According to the report on the procurement of ink toners and cartridges, the special investigation revealed that 11 contracts for the supply of the items, worth $101.6 million, were awarded to the same supplier but were apparently split by GECOM to avoid Cabinet scrutiny. The report cited instances where the items appeared not to have been needed and contracts being signed after the supply of goods. It was recommended that the police be called in for a deeper examination and for criminal charges to be brought where necessary in relation in this particular matter.
Meanwhile, the report regarding the acquisition of the nippers states that the special investigation found that 2,400 nippers/pliers, which were procured by GECOM, were delivered on April 23rd, 2015, five days before the contract was signed. It concluded that $3 million could have been saved if Klein pliers were bought instead.

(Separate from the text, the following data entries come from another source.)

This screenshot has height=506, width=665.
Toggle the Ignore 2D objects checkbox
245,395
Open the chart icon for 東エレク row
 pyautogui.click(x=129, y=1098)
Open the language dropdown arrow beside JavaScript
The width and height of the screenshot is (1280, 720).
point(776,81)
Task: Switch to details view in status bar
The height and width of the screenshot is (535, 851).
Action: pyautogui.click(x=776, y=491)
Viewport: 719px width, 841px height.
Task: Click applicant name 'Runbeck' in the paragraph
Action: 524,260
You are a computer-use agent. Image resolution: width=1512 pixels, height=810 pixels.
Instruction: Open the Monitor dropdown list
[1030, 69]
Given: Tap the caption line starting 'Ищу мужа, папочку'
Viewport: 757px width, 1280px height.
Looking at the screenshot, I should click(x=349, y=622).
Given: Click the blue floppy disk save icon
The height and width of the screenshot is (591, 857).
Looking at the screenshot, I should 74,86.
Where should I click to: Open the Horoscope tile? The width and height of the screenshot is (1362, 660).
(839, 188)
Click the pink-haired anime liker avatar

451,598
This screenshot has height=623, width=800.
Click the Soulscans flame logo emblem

Patterson told this newspaper during an interview in January that he does not see the entity’s procurement practices as a major issue and that up to that point no decision was taken by the commission with regards to responding to the final reports.
“But I don’t see that as a large issue,” he had stressed, while informing that this particular issue has not been a subject of discussion during the meetings of the commission.
Gecom’s Chief Election Officer (CEO) Keith Lowenfield has maintained that the entity did not deviate from procurement rules in the acquisition of items that were the subject of the AG’s investigations.